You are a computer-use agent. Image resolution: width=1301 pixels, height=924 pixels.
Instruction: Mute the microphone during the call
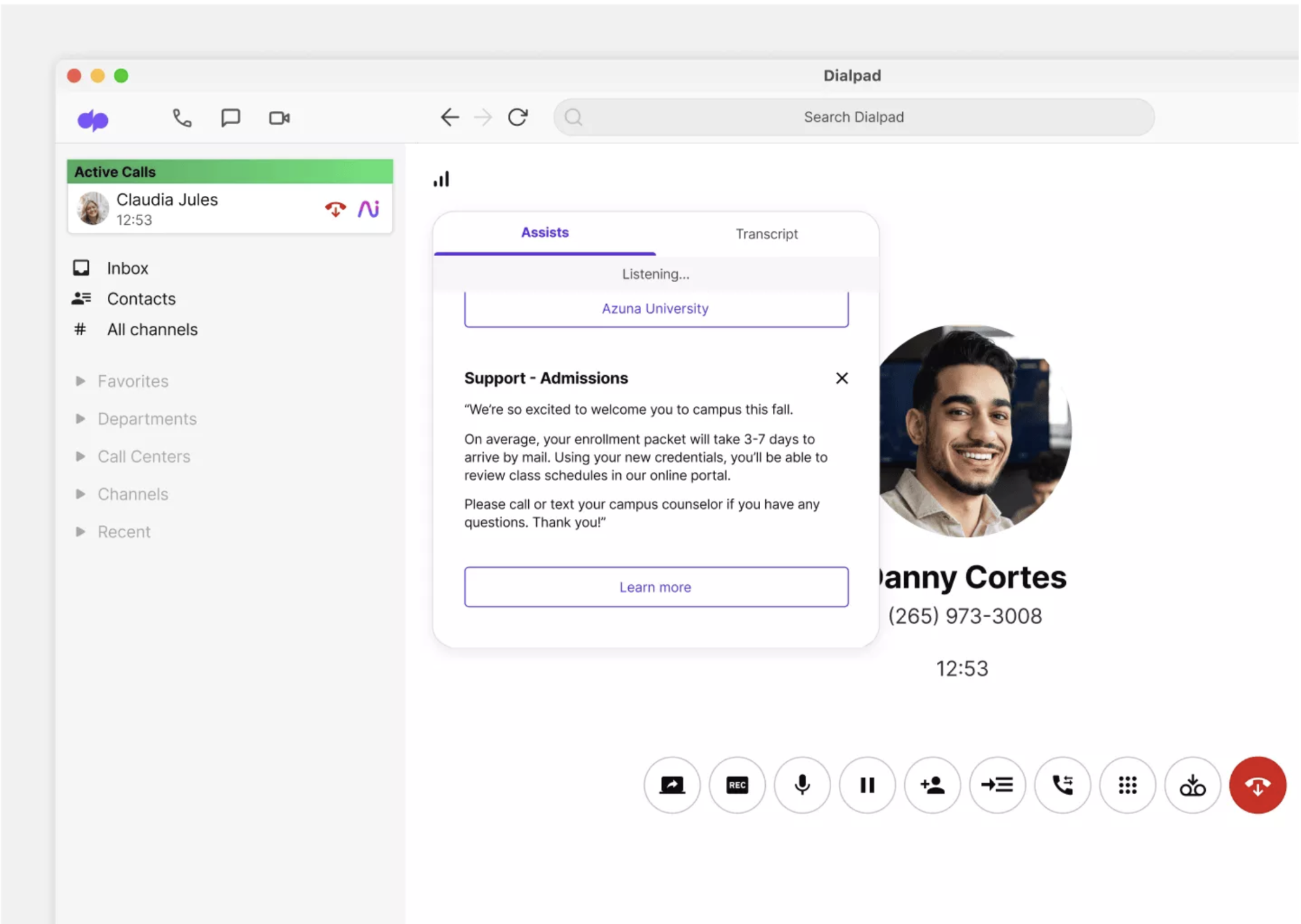(x=801, y=785)
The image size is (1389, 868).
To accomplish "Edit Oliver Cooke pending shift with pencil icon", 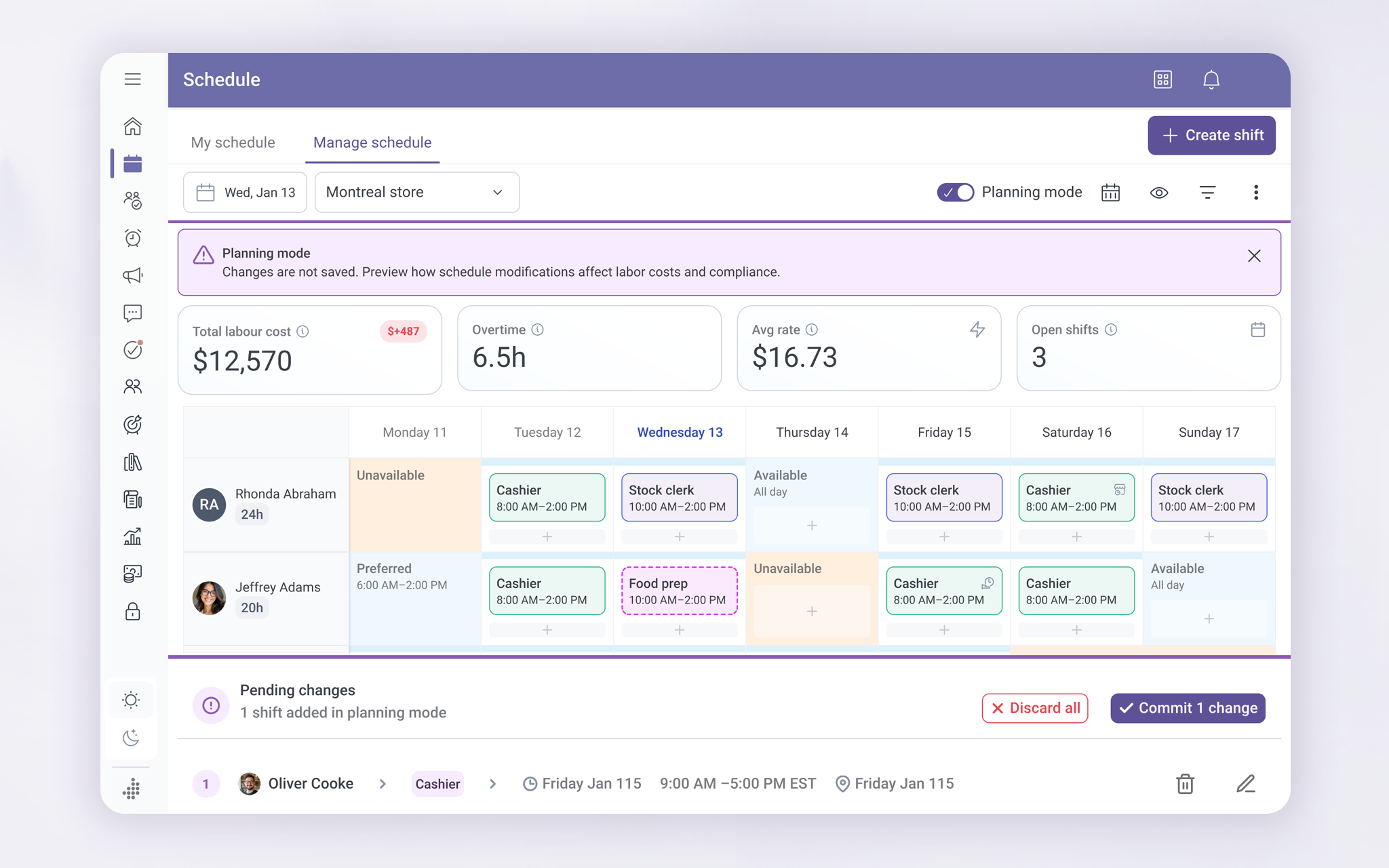I will tap(1245, 784).
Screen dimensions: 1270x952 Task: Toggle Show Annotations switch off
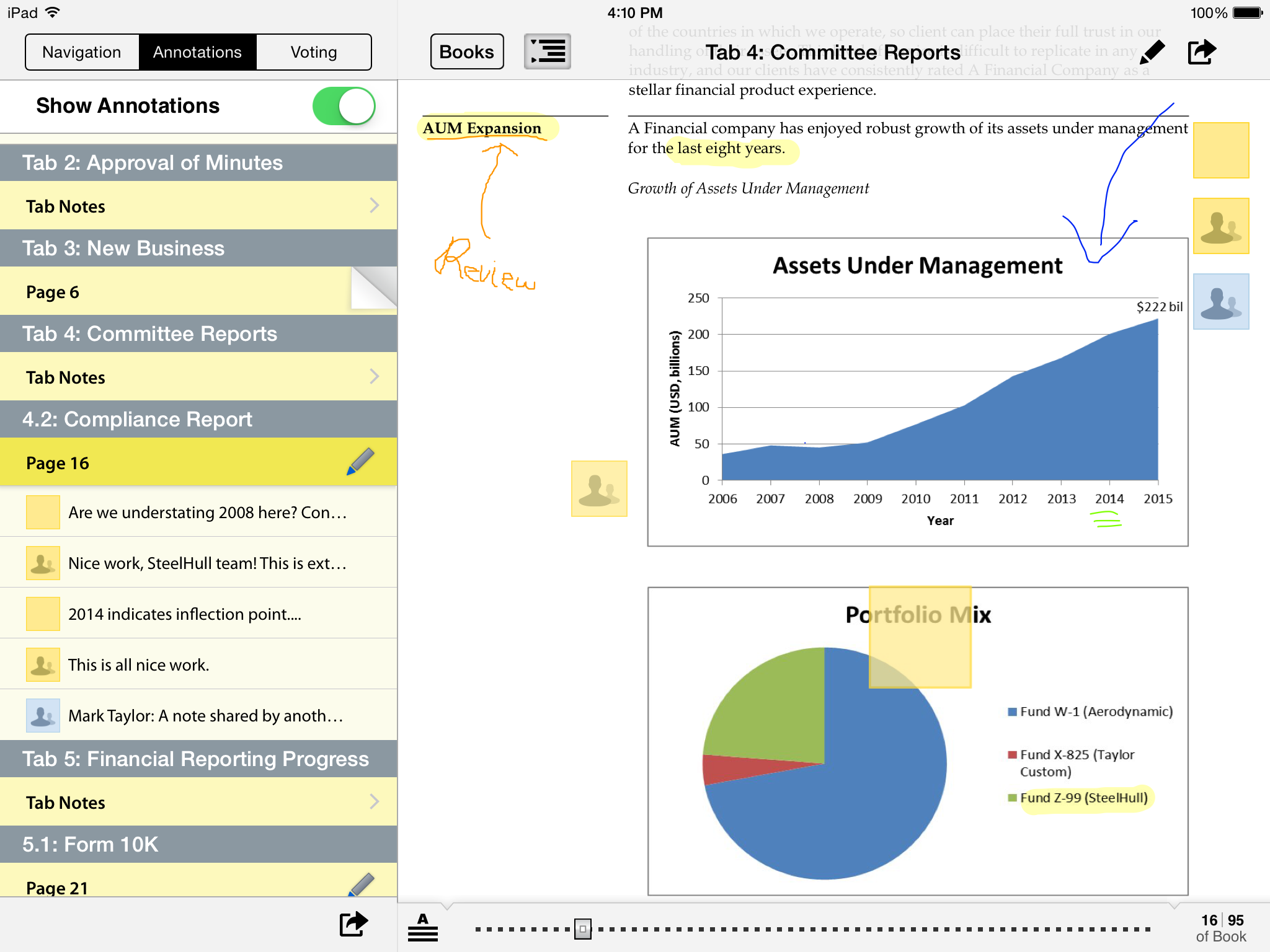pos(344,106)
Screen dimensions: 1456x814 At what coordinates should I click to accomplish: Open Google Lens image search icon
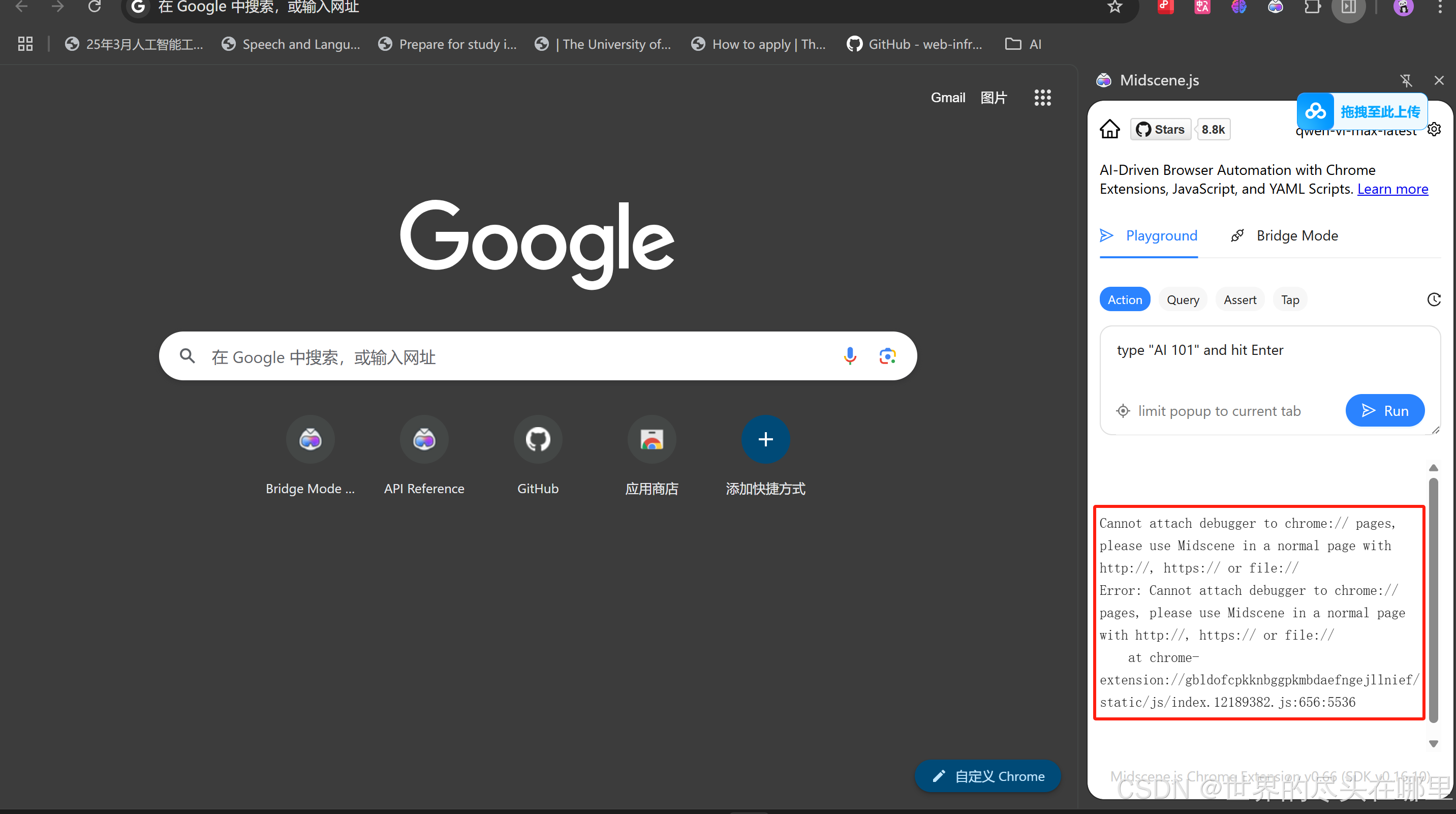[887, 356]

■ ■ ■ ■

### Activity
Where the line containing "Screen dimensions: 1456x814" appears, begin writing out the lines word for word, and continue through the last line of the data, leaving out pictures.

### Output of the task
Screen dimensions: 1456x814 At what coordinates should I click to accomplish: Open Google Lens image search icon
[887, 356]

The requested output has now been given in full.